DATASET EXCERPTS =>
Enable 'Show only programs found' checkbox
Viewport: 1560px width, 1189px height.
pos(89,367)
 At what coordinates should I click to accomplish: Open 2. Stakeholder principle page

---

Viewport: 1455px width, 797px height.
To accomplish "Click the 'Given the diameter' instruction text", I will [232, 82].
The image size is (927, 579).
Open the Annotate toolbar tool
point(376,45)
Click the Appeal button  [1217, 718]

==

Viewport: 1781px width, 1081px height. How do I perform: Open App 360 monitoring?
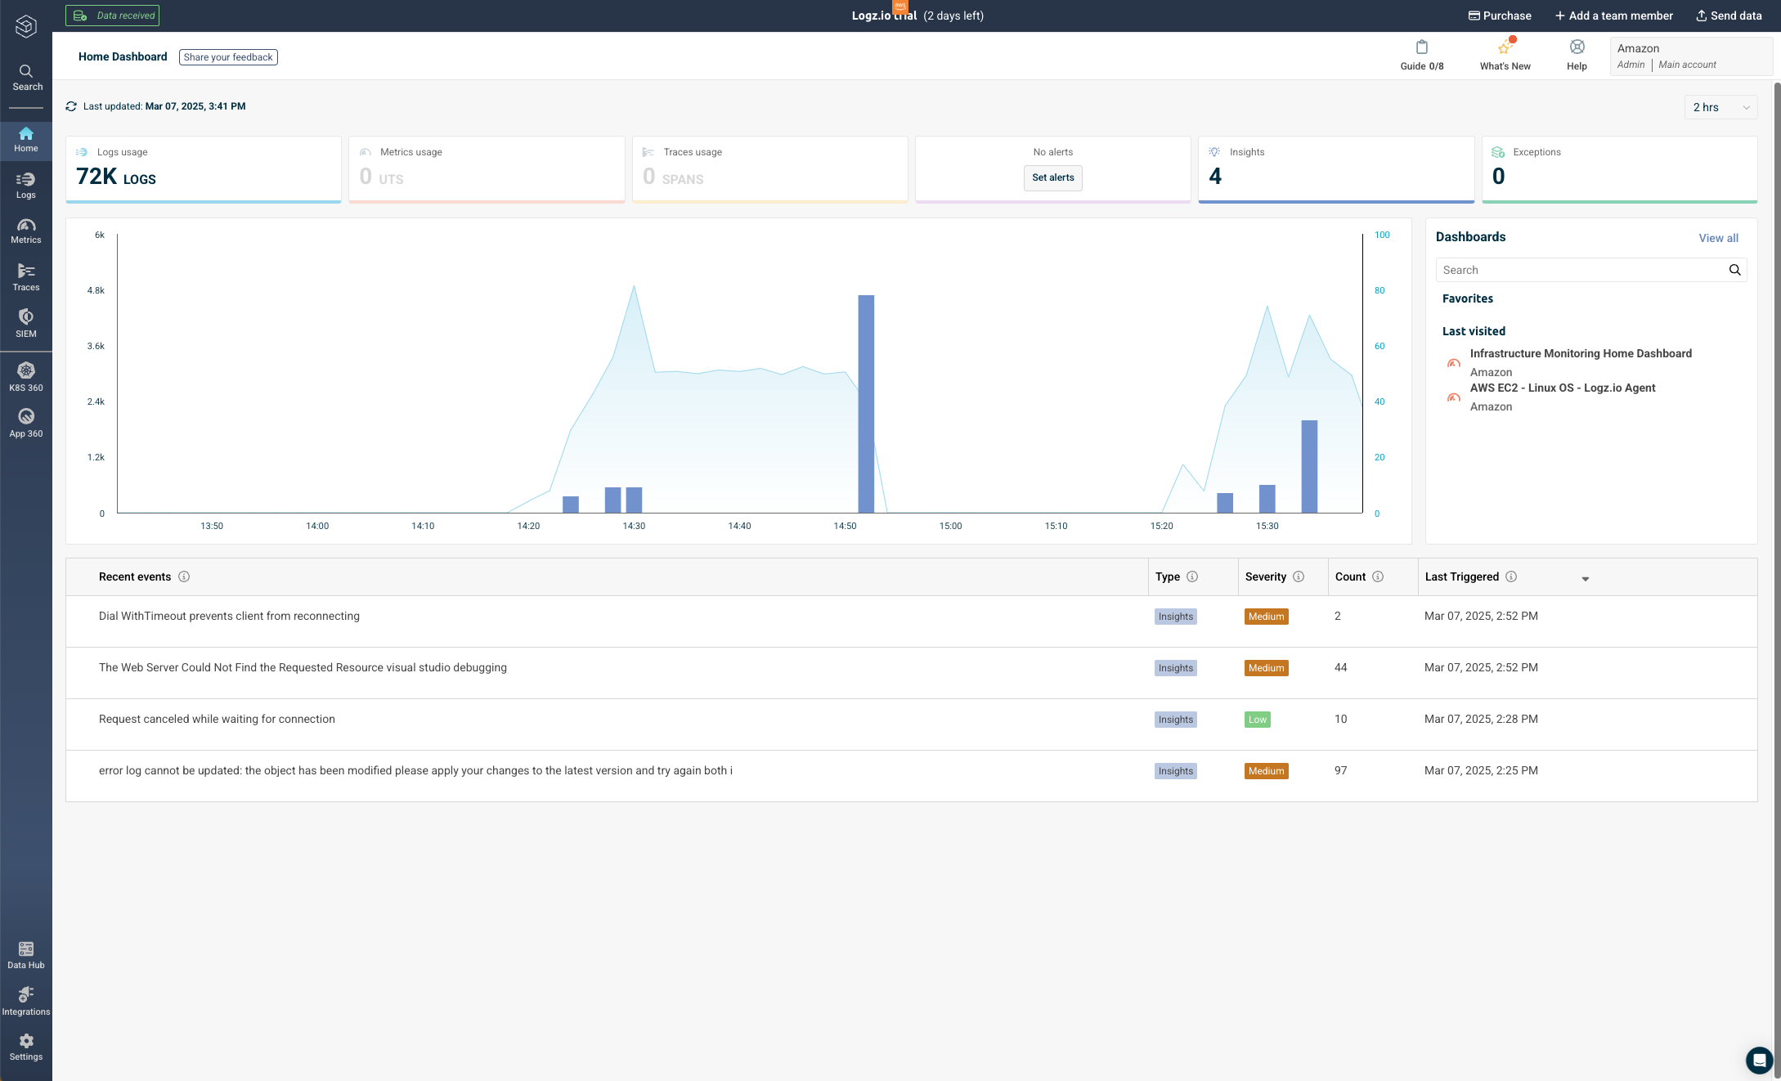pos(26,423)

TASK DETAILS =>
Every line above from the line with "The image size is (927, 579)." to the line with "Click the Appeal", both included, must be reproduced exactly, and no other line may appear.

YOUR RESPONSE =>
The image size is (927, 579).
Open the Annotate toolbar tool
point(376,45)
Click the Appeal button  [1217, 718]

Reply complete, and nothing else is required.